|
Reste
le cas de Eddy. Abonné "Carte Orange", il a l'habitude
des trajets dans le métropolitain parisien. Pour "limiter"
les dégâts, la rédaction a accédé à son souhait de fixer
le point de départ de la station de métro Jasmin. Un avantage
qui a fait hurler le cycliste de l'équipe, dénonçant "une
concurrence déloyale". Mais ce que personne ne
pouvait prévoir, c'est qu'Eddy allait avoir une chance phénoménale.
En effet, "le métro est arrivé tout de suite,
raconte-t-il, jai même couru pour passer les tourniquets.
Les quais étaient libres car l'heure de pointe était passée
dans ce sens-là. Pour la correspondance, j'ai également
eu de la chance, car la ligne 4 était à proximité de
mon quai et le changement de ligne s'est fait immédiatement,
avec moins de trois minutes entre les deux rames."
Cela
explique sûrement la performance de notre collaborateur,
car il a réalisé un temps de parcours inférieur à celui
annoncé par la RATP : 28 minutes, contre 35 !
Cela ne l'a pas empêché, toutefois, d'arriver bon dernier !
Si le parcours s'est déroulé sans encombre, "le
voyage s'est fait assis". Eddy remarque cependant
l'inconfort de ce moyen de transport, "surtout sur
la ligne 4, où les odeurs ne sont pas toujours agréables.
En entrant dans la rame, on en a presque un malaise".
En revanche, cette fameuse ligne 4, sur pneus, va très
vite, comparée à la vieille ligne 9. Une autre consolation !
La
sortie à gare de l'Est a été jugée"bien indiquée",
un argument de taille lorsqu'on ne connaît pas la gare.

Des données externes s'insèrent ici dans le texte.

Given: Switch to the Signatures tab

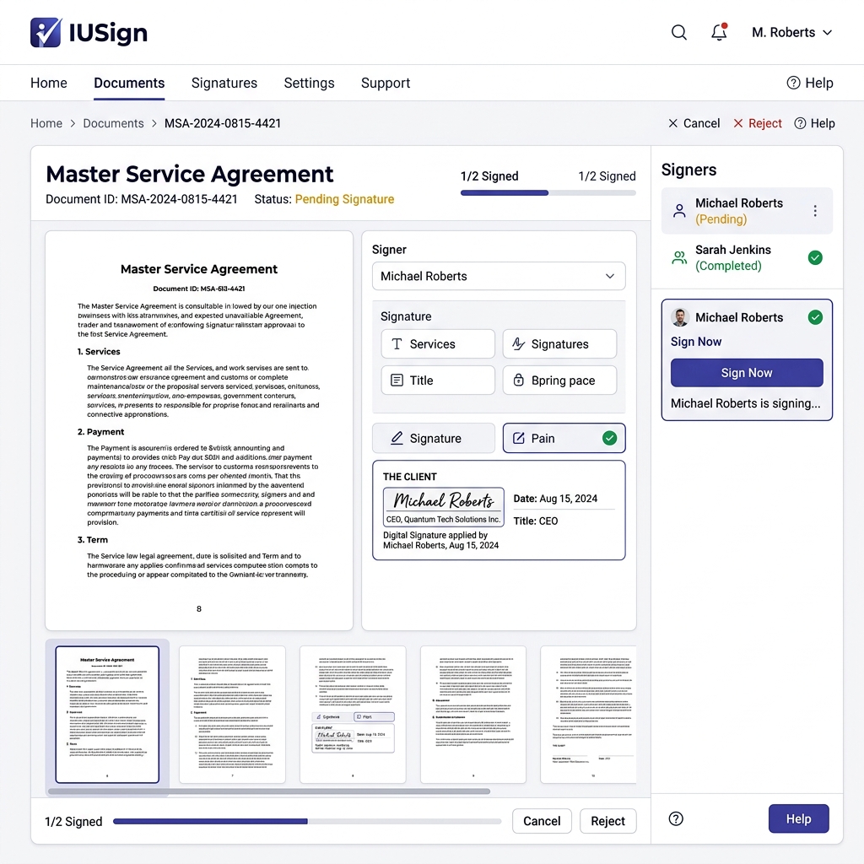Looking at the screenshot, I should (x=224, y=83).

Et notre concurrent est arrivé directement à notre point
de rendez-vous.
C'est
clair, si on est abonné à la Carte Orange, on a tout intérêt
à utiliser en permanence le réseau RATP. Un choix qui peut
se discuter si l'on ne dispose pas de ce fameux sésame,
car le vélo parvient à offrir un compromis "autonomie/liberté/coût"
certainement plus intéressant. Mais tout le monde ne se
sent pas forcément l'âme d'un cycliste urbain. C'est deux
modes de transport, métro et vélo, sont en tout cas plus
économiques que l'auto ou la moto, rien qu'en raison du
faible investissement qu'ils représentent.